*** INPUT FOR THIS TASK Section Begins ***
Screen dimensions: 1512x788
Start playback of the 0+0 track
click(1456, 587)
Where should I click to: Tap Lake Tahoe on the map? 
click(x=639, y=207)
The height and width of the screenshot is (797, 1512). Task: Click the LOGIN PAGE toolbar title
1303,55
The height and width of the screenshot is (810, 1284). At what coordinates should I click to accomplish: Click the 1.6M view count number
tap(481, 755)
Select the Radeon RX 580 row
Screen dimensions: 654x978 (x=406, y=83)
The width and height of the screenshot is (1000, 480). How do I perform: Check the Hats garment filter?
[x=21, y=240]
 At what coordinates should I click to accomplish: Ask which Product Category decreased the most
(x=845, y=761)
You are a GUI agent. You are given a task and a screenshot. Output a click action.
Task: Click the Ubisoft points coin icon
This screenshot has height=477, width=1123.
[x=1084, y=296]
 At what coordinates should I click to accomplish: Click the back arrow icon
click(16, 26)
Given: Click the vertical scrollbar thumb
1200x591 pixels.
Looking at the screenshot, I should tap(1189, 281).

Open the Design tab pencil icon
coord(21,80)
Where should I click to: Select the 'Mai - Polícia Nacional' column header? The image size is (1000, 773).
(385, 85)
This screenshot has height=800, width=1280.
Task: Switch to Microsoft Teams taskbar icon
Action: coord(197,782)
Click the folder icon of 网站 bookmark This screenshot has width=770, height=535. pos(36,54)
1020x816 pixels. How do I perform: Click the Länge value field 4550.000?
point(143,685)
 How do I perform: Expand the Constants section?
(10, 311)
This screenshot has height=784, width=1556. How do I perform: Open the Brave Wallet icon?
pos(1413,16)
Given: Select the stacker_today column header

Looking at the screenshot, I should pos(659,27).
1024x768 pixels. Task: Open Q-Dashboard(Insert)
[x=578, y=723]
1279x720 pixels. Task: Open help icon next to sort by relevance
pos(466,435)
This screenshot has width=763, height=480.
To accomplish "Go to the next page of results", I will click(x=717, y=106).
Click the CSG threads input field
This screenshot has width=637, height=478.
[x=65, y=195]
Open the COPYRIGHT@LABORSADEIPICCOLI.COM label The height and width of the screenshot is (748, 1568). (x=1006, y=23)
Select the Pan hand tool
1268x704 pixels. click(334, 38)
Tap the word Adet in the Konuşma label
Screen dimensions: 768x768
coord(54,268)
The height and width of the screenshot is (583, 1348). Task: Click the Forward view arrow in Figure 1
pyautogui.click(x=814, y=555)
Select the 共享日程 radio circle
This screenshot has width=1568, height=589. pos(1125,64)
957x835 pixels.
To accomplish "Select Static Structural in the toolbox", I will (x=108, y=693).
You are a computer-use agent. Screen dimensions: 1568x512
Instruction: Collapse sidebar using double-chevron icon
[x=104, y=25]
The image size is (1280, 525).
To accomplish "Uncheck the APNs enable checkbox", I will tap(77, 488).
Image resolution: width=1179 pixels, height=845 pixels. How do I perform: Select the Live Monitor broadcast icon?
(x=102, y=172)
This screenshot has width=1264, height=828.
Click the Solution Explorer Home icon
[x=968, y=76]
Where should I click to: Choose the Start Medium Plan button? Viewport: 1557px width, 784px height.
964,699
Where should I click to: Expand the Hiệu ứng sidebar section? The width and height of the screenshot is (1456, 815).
*** INPUT FOR THIS TASK Section Ends ***
#### WHAT YOU HAVE TO DO
Write down, word for word, the lines above from the one containing "This screenshot has width=763, height=480." through the one containing "Open the COPYRIGHT@LABORSADEIPICCOLI.COM", both ends included.

#### RESULT OF THE EXERCISE
This screenshot has width=763, height=480.
To accomplish "Go to the next page of results", I will click(x=717, y=106).
Click the CSG threads input field
This screenshot has width=637, height=478.
[x=65, y=195]
Open the COPYRIGHT@LABORSADEIPICCOLI.COM label The height and width of the screenshot is (748, 1568). (x=1006, y=23)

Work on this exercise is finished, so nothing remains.